Problem
Where a line below includes the word "height", copy that line.

Available data
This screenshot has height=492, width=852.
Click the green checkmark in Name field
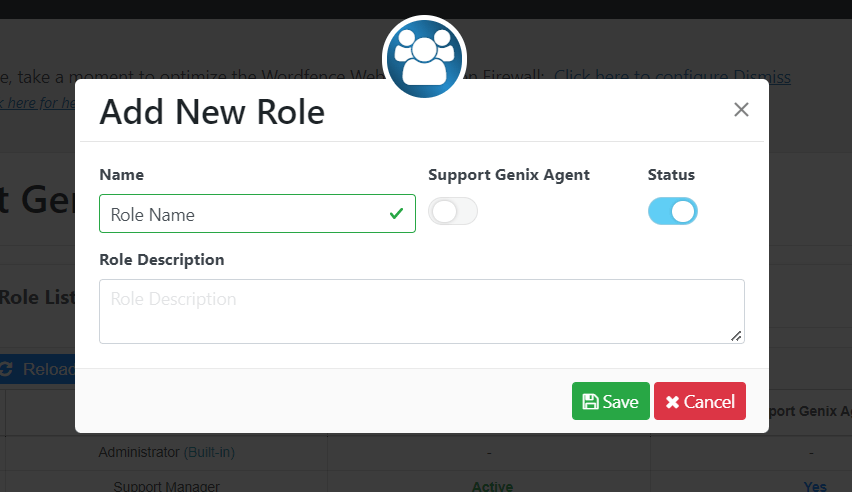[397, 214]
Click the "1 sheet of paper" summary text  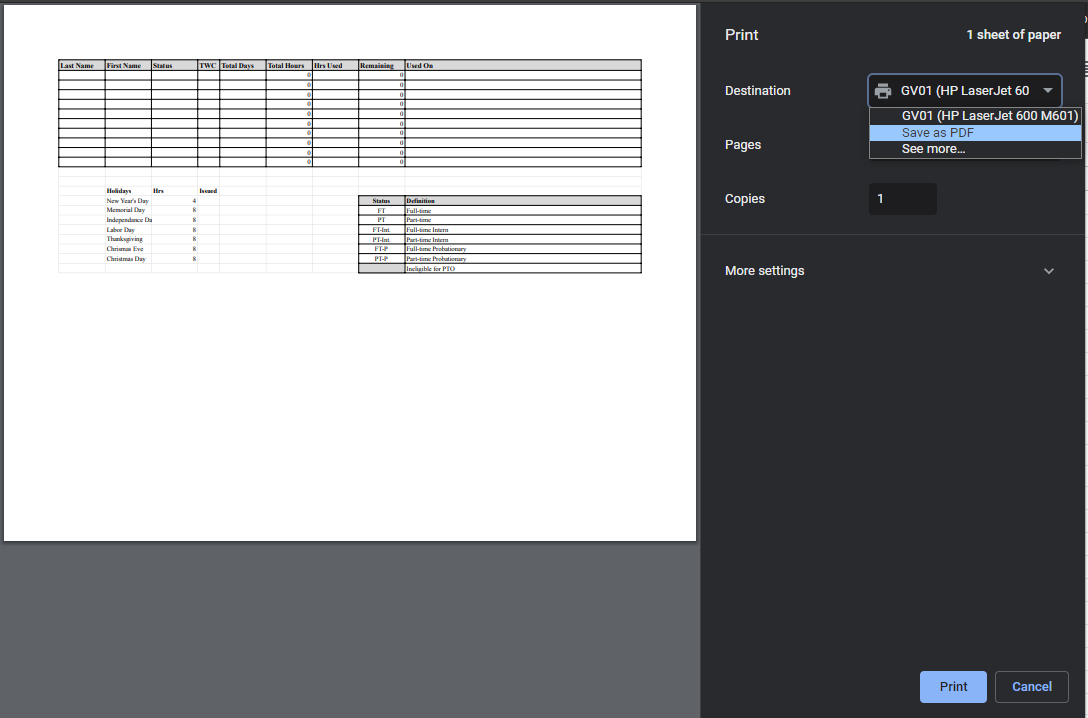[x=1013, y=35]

* * *

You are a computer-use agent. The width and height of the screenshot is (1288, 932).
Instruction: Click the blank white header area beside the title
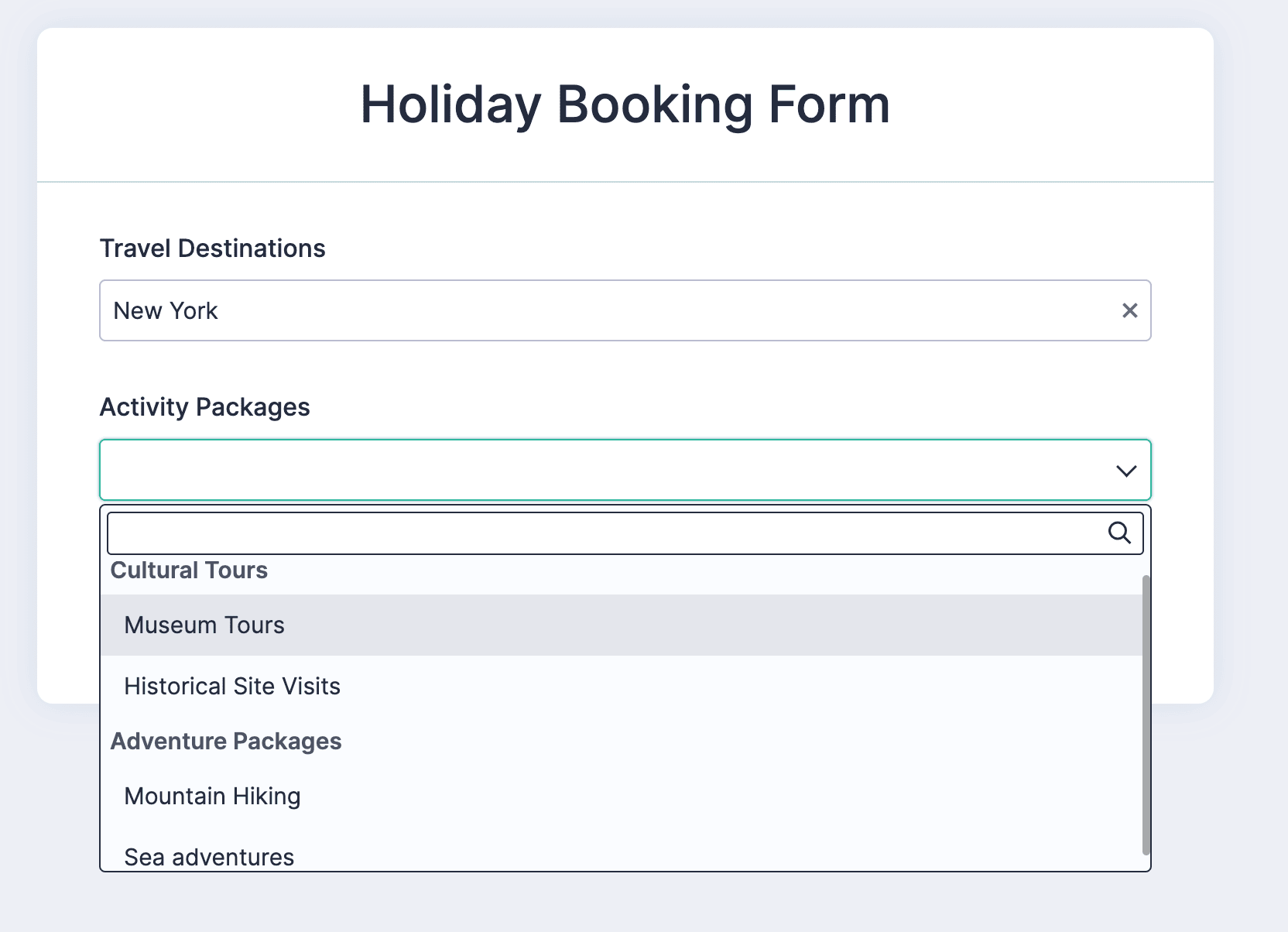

Output for this task
This screenshot has height=492, width=852.
You are a computer-use agent. The width and height of the screenshot is (1288, 932).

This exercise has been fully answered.